Challenge 1
According to the passage on John McCain and tax cuts, in what year did McCain arrive at the Capitol?
Challenge 2
In the entries, reproduce the part that opens with the line containing "STANDARD LINE text" and closes with the line containing "904x1341 pixels. [125, 306]", swapping "pixels" for "px" and changing nothing else. Give only those lines, and leave the pictures out.

Quoted text
In the months since their bitter contest last fall, Barack Obama time and again reached his hand out to former rival John McCain, only to get slapped in the face for his troubles. Within days of Obama's pre-inauguration dinner honoring the Arizona Senator, McCain decried the President's supposed lack of bipartisanship on the $787 billion stimulus bill, a package he continues to denounce as "generational theft." As it turns out, of course, it is John McCain who has long supported dangerous tax cuts and emptying the U.S. Treasury for future generations. And to be sure, if American voters hadn't busted him at the polls in November, he'd be a repeat offender.
It wasn't always this way. Congressman McCain the self-described "foot soldier in the Reagan revolution" arrived at the Capitol in 1983. That was one year after the passage of the massive Reagan tax cuts, cuts which subsequently produced record-setting deficits. (During his own campaign last fall, McCain conveniently forgot that Reagan was forced to raise tax rates twice to help stem the flow of red ink he had produced.) And in 2001 and again in 2003, Senator McCain voted against George W. Bush's irresponsible and regressive plan to slash taxes for the wealthiest Americans who needed them least. In June 2001, the so-called deficit hawk sounded more like Ted Kennedy in balking at Bush's $1.4 trillion give-away to America's rich and famous:

"I cannot in good conscience support a tax cut in which so many of the benefits go to the most fortunate among us at the expense of middle-class Americans who need tax relief."

The data
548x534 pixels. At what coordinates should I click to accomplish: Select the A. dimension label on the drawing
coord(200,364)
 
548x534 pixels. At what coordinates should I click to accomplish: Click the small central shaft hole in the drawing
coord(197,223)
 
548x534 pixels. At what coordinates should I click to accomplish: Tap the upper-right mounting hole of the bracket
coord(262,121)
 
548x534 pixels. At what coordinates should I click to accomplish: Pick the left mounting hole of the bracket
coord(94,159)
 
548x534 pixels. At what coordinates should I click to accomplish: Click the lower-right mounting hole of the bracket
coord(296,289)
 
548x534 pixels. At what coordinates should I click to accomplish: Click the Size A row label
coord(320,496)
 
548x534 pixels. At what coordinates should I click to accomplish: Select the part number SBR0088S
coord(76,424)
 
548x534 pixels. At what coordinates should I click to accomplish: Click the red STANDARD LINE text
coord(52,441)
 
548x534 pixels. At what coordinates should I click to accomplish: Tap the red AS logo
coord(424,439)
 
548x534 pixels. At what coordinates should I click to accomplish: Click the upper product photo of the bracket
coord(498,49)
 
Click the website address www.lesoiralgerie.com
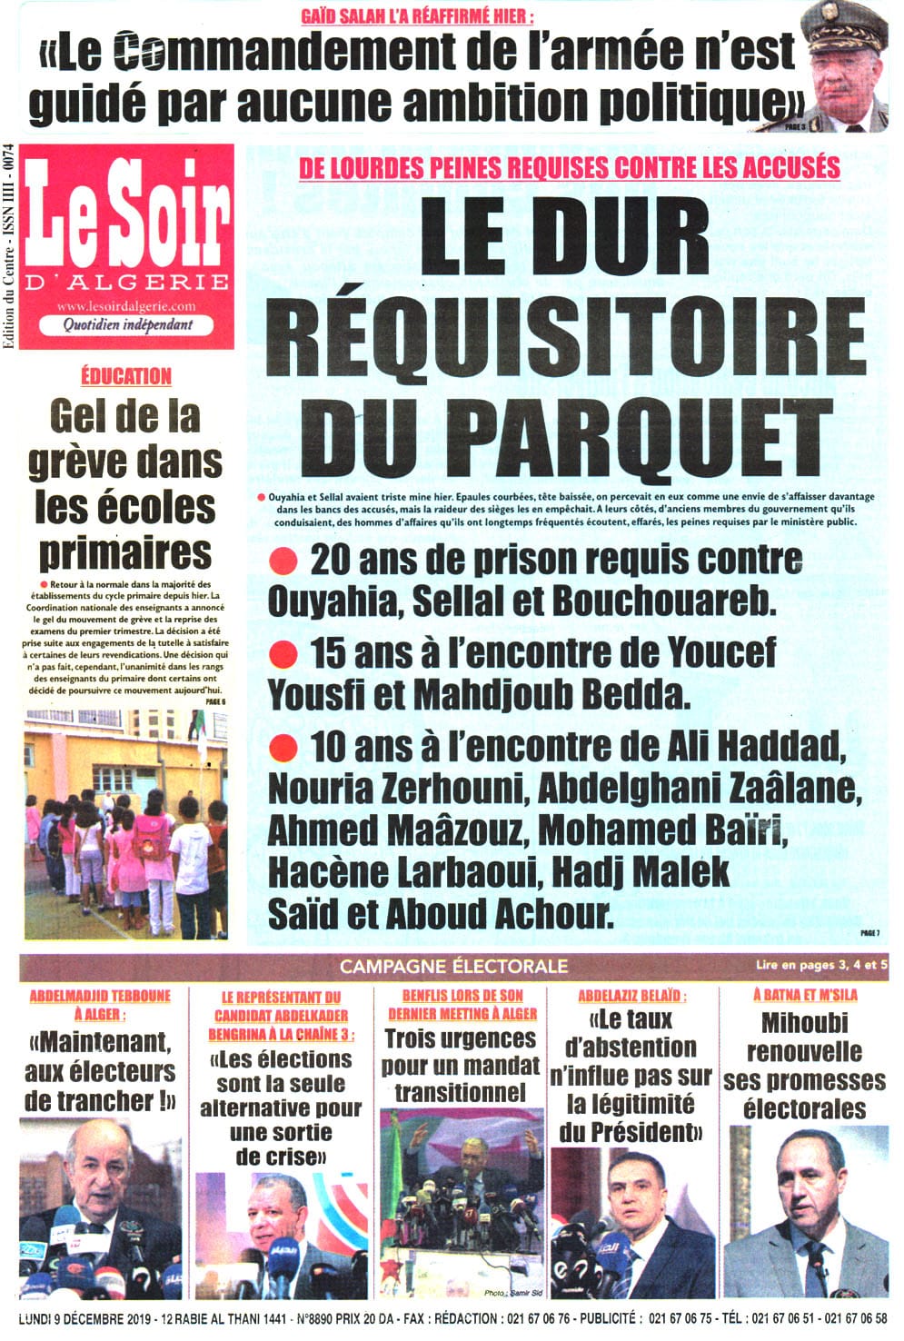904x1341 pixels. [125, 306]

* * *

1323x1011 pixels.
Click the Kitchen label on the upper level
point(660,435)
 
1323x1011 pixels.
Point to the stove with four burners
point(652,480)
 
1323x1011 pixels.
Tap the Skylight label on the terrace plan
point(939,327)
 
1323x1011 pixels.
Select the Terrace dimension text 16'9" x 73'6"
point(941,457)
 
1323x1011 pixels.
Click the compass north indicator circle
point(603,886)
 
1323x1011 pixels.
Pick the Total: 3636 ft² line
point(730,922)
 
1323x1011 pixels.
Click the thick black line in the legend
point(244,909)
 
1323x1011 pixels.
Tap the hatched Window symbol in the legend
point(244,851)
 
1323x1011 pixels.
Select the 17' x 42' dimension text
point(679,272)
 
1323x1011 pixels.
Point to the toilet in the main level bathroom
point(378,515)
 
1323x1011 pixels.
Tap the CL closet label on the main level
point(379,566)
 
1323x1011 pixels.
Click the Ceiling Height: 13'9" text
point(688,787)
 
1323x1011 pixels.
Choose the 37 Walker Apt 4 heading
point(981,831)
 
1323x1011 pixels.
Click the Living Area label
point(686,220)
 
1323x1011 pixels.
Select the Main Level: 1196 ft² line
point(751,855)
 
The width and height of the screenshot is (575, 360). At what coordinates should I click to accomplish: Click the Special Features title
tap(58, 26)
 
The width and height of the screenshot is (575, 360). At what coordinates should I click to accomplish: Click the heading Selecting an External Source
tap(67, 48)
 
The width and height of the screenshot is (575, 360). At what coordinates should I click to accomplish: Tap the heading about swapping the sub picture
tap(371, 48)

---

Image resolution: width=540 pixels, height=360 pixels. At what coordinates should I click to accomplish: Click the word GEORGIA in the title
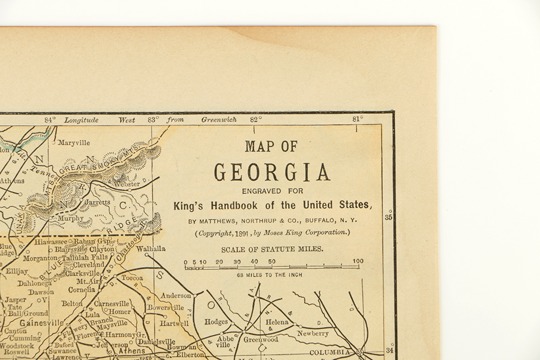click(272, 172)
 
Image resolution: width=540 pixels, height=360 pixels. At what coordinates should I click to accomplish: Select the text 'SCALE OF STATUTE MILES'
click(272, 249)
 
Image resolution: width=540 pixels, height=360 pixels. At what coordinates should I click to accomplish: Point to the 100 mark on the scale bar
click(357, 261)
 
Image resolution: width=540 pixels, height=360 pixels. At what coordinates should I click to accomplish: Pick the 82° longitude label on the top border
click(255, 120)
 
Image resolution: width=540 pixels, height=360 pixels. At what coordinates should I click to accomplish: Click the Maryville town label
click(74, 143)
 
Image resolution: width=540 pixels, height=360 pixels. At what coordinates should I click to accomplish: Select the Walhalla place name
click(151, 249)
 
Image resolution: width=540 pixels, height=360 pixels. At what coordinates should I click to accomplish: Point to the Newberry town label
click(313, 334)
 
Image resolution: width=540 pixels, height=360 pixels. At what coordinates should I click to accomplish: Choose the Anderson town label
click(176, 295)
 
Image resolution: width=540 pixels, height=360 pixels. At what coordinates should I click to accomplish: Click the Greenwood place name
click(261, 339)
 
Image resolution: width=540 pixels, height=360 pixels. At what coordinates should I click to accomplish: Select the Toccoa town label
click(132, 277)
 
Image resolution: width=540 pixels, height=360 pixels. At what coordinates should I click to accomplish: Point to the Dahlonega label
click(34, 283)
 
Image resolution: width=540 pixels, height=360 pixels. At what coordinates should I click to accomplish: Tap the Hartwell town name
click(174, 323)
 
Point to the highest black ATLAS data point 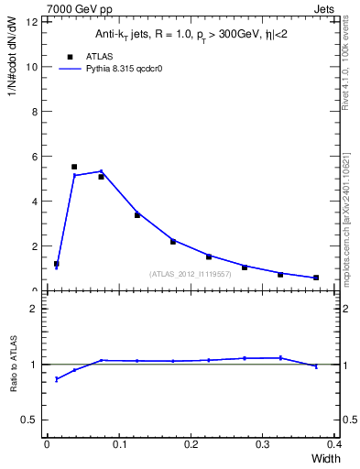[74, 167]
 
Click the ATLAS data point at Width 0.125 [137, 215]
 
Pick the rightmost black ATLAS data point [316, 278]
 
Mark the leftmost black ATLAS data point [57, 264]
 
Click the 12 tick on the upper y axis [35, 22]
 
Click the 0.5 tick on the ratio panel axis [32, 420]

Problem solution 1
1983

Problem solution 2
548x534 px. At what coordinates should I click to accomplish: Click the red STANDARD LINE text
coord(52,441)
 
548x534 px. At what coordinates should I click to accomplish: Tap the red AS logo
coord(424,439)
 
548x534 px. At what coordinates should I click to accomplish: Click the upper product photo of the bracket
coord(498,49)
 
Click the website address www.lesoiralgerie.com
904x1341 px. [125, 306]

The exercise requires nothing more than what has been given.